Content-ID: <alpine.DEB.2.21.2207150302080.7292@hp8x-60.cs.helsinki.fi>
Archived-At: <https://mailarchive.ietf.org/arch/msg/tcpm/iLM5t4KJnIy5YvgzdS06w9XTOqg>
Subject: Re: [tcpm] CUBIC rfc8312bis / WGLC Issue 2
X-BeenThere: tcpm@ietf.org
X-Mailman-Version: 2.1.39
Precedence: list
List-Id: TCP Maintenance and Minor Extensions Working Group <tcpm.ietf.org>
List-Unsubscribe: <https://www.ietf.org/mailman/options/tcpm>, <mailto:tcpm-request@ietf.org?subject=unsubscribe>
List-Archive: <https://mailarchive.ietf.org/arch/browse/tcpm/>
List-Post: <mailto:tcpm@ietf.org>
List-Help: <mailto:tcpm-request@ietf.org?subject=help>
List-Subscribe: <https://www.ietf.org/mailman/listinfo/tcpm>, <mailto:tcpm-request@ietf.org?subject=subscribe>
X-List-Received-Date: Fri, 15 Jul 2022 00:42:13 -0000

Hi Neal,

Thank you for your comments and constructive proposal. Please see below.

On Wed, 13 Jul 2022, Neal Cardwell wrote:

> Hi Markku and TCPMers,
> 
> My understanding of Markku's concern here is that in slow start the cwnd can continue to grow in response to
> ACKs after the lost packet was sent, so that the cwnd is often twice the level of in-flight data at which the
> loss happened, by the time the loss is detected. So the cwnd ends up at 2 * 0.7 = 1.4x the level at which
> losses happened, which causes an unnecessary follow-on round with losses, in order to again cut the cwnd, this
> time to 1.4 * 0.7 = 0.98x of the level that causes losses, which is likely to finally fit in the network path.

That quite correctly captures my concern.

Note also that when SACK is not enabled and a TCP sender employs NewReno 
loss-recovery during the fast recovery phase, it injects packet with this 
1.4x cwnd for roughly as many RTTs as there were MSS-sized segments 
in-flight at the time the loss happened. E.g., if cwnd was 100 MSS at the 
time loss happened, the sender enters fast recovery with cwnd=140 MSS and 
injects 40 x 100 = 4000 undelivered packets during a successful fast 
recovery (i.e., with no RTO). I.e., for a notably long period of time and 
a significant number of undelivered packets.
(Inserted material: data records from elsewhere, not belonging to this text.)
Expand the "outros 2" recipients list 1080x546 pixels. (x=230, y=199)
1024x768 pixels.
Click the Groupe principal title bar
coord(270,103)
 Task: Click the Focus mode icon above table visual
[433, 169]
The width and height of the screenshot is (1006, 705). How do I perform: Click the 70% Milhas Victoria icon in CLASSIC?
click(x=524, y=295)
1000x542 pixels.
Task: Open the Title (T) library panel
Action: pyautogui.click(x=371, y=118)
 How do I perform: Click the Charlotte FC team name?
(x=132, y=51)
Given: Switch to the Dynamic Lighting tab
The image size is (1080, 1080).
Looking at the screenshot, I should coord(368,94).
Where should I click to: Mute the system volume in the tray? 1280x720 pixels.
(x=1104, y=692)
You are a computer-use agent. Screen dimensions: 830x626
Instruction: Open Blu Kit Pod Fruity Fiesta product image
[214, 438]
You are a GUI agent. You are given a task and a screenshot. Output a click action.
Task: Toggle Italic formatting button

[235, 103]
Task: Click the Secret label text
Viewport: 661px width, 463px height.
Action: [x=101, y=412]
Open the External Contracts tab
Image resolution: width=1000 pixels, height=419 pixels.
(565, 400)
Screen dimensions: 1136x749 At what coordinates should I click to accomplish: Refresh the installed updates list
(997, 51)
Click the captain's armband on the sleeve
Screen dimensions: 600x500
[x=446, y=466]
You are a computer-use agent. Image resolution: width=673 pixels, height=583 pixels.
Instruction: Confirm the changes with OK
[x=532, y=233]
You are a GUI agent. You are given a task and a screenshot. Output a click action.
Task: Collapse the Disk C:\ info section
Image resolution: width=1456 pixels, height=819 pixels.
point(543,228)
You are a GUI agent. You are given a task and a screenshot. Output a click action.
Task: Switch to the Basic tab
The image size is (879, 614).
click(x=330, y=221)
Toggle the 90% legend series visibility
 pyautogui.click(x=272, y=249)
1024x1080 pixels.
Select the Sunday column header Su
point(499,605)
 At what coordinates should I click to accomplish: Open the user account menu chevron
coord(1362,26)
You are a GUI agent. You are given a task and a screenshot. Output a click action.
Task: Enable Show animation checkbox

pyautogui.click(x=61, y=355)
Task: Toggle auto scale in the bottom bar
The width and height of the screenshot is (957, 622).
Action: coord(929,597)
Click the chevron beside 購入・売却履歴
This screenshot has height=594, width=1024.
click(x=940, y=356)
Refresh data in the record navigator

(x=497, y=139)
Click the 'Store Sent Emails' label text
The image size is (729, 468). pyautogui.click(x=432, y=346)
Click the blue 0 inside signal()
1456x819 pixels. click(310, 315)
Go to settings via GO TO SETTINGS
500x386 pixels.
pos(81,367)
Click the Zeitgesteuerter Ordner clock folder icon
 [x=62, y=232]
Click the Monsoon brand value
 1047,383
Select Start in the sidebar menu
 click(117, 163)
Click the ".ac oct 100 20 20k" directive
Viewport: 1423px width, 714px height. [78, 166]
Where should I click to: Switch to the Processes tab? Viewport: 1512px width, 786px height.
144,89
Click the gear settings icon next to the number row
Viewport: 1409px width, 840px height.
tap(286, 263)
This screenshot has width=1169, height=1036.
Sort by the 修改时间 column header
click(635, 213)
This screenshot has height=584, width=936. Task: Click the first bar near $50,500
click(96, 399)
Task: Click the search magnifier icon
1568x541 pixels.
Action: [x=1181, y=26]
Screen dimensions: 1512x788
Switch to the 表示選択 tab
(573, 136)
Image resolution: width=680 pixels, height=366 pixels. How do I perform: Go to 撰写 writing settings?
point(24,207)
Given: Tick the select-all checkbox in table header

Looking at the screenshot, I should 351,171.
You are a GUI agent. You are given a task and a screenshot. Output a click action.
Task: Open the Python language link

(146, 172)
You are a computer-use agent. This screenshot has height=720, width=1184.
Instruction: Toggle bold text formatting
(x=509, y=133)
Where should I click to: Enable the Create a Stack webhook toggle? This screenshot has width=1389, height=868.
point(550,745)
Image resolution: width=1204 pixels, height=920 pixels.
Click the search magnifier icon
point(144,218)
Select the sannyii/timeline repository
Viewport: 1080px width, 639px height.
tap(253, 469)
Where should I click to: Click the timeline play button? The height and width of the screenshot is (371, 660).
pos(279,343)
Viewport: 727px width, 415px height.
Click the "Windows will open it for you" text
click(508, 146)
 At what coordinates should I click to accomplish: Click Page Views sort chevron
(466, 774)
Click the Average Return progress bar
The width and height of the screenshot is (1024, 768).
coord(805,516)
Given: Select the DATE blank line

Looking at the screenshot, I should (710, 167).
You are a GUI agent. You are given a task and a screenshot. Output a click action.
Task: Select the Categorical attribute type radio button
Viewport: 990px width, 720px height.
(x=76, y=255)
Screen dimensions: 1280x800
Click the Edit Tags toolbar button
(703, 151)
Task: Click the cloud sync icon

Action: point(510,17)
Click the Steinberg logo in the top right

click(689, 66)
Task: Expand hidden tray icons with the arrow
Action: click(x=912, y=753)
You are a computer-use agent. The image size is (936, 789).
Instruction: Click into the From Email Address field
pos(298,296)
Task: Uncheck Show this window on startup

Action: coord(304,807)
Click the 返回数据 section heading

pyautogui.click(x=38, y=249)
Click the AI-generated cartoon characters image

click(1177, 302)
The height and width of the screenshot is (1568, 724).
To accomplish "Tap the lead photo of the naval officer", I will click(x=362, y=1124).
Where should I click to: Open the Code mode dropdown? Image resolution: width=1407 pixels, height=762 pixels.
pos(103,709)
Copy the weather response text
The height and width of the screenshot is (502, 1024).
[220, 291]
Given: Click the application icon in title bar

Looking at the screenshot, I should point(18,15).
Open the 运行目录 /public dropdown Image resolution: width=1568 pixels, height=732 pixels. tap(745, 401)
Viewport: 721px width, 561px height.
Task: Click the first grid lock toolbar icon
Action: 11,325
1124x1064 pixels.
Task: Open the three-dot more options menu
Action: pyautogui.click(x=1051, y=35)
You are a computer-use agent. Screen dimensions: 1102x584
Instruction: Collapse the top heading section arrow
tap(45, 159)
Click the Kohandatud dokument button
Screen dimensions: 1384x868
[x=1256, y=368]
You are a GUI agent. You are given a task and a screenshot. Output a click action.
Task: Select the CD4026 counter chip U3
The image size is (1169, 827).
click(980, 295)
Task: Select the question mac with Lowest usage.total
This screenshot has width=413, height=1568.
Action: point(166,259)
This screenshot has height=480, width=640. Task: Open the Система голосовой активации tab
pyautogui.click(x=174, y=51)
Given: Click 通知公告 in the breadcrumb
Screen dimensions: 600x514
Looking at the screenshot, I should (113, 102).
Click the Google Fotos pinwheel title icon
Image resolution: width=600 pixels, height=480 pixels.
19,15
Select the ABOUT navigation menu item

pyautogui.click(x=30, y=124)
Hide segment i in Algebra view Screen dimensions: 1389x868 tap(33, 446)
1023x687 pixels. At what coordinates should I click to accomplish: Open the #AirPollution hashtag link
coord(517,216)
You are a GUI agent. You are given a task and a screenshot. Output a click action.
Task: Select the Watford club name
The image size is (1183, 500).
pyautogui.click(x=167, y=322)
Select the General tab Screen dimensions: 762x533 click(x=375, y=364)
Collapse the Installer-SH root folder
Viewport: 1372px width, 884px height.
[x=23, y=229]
> However, there are two technical issues with this concern, as expressed in the proposed draft text in this
> thread:
> 
> (1) The analysis for slow-start is not correct for the very common case where the flow is application-limited
> in slow-start, in which case the cwnd would not grow at all between the packet loss and the time the loss is
> detected. So the text is needlessly strict in this case.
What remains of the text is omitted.